Here's Wikipedia. I think we can agree it's a better source. Federalist Paper 68 describes explicitly why the electoral college was designed.

https://en.wikipedia.org/wiki/Federalist_No._68#Hamilton.27s...

Edit: also, wikipedia addresses the slavery agenda just above where I cited it. Note the three fifths compromise, which benefited the slaveholding states under the EC, and the actual reasons for the EC given in the section I referenced.



Sorry, no, your link actually supports my point.

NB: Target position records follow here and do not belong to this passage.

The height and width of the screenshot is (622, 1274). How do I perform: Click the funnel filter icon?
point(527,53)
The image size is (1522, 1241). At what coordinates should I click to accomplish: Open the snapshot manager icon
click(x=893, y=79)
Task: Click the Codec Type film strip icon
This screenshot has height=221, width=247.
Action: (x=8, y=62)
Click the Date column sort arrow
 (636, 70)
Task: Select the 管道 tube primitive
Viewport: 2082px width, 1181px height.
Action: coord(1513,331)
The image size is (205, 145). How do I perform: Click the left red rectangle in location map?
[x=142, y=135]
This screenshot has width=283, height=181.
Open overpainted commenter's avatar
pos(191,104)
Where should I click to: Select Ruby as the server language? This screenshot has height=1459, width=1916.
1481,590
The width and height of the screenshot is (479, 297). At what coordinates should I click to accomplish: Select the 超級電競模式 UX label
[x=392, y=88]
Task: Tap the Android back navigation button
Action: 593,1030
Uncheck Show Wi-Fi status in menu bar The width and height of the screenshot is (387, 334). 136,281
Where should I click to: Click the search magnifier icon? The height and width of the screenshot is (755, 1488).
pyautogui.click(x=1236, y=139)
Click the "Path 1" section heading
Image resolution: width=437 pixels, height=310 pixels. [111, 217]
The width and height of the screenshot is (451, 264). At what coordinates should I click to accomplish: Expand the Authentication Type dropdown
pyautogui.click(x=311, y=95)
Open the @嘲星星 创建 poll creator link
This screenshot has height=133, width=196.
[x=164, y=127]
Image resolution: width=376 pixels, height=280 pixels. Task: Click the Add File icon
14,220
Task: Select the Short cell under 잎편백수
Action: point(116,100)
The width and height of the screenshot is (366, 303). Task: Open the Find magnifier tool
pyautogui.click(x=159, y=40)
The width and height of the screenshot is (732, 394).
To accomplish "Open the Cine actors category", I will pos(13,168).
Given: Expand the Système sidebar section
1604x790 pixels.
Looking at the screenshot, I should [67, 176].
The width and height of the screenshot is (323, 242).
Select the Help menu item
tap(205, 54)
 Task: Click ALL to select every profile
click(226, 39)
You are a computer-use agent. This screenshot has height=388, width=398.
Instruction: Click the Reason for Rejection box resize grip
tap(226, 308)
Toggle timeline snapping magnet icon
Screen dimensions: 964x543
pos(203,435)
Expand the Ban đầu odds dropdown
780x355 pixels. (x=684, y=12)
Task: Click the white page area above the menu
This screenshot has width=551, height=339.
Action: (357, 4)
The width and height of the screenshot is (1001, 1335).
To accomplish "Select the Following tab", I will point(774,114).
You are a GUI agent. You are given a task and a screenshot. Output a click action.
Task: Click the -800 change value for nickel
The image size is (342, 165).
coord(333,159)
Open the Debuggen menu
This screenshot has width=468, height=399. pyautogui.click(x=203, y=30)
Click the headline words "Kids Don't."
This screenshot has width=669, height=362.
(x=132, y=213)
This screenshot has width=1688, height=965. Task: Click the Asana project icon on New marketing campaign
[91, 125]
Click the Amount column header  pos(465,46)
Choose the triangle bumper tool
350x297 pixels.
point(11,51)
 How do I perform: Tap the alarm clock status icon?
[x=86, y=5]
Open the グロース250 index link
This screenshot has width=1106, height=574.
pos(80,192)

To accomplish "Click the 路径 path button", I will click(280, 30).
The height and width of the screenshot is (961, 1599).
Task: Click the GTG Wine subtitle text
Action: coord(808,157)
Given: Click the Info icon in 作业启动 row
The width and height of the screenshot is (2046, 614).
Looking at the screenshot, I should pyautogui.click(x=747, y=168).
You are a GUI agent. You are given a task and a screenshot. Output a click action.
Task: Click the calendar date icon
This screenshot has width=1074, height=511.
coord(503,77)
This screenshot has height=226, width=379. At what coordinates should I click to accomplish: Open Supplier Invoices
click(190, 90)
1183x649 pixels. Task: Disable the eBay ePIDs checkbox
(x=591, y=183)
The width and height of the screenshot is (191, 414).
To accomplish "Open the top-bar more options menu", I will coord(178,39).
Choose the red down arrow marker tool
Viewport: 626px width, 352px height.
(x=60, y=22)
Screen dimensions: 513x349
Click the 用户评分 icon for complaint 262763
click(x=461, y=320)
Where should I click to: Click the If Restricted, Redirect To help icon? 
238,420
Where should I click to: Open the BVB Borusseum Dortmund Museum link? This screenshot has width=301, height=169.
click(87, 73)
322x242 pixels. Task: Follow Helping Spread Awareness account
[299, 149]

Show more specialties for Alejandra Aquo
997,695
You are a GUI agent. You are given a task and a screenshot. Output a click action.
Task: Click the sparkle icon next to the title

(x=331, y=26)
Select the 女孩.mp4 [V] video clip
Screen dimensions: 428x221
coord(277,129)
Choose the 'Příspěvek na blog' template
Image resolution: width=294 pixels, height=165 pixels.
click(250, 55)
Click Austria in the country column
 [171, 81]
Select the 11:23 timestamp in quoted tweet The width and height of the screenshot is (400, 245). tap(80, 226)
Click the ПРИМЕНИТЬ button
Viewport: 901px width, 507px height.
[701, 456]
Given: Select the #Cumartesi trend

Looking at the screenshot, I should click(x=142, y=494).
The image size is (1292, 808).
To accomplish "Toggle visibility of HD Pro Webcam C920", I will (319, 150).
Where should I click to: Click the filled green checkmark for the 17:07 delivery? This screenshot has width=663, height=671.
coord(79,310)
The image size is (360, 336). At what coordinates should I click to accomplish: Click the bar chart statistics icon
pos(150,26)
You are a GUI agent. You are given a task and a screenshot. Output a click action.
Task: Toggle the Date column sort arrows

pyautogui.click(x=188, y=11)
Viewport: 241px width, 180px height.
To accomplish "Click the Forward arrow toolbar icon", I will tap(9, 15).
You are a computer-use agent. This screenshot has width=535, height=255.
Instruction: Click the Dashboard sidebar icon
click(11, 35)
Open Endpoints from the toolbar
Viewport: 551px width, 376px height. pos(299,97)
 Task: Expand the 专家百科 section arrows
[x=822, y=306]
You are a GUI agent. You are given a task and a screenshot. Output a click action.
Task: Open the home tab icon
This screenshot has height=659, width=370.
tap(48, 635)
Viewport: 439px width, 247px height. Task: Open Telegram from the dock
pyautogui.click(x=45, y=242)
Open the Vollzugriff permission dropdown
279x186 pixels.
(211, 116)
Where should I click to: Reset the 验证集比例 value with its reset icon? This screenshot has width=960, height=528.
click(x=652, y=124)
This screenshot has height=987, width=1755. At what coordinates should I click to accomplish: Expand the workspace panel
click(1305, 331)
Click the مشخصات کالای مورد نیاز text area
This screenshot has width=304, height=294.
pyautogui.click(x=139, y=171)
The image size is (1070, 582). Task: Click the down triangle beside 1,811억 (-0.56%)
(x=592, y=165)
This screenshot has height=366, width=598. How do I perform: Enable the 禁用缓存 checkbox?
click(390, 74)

> The interests of slaveholding states may have influenced the choice of the Electoral College as the mode of electing the president. James Wilson proposed a direct election by the people, but gained no support and it was decided the president was to be elected by congress. When the entire draft of the constitution was considered, Gouverneur Morris brought the debate back up and decided he too wanted the people to choose the president. James Madison agreed that election of the people at large was the best way to go about electing the president, but he knew that the less populous slave states would not be influential under such a system, and he backed the Electoral College. Another factor here was the so-called Three-Fifths Compromise, which gave added power to the slaveholding states under the Electoral College which they would not have had under any likely form of popular vote.[1]

This is clear recognition that the electoral college was seen as amenable to the interests of the less populous slave-holding states. The 3/5 compromise increased the number of representatives for slaveholding states relative, and number of representatives is a factor in the number of electors to the college.

Moreover, simply because Hamilton claims something in a Federalist paper does not mean it was the only consideration in the support of an electoral college. Wikipedia (incidentally, no, I do not agree it is a better source at all) even supports this point by noting that Madison supported direct election, as did James Wilson and Governeur Morris. Madison noticed that the slaveholding states would not consent to such a method of election.

Your claim could not be more wrong and you are twisting the evidence to unequivocally deny an argument there is very real evidence for.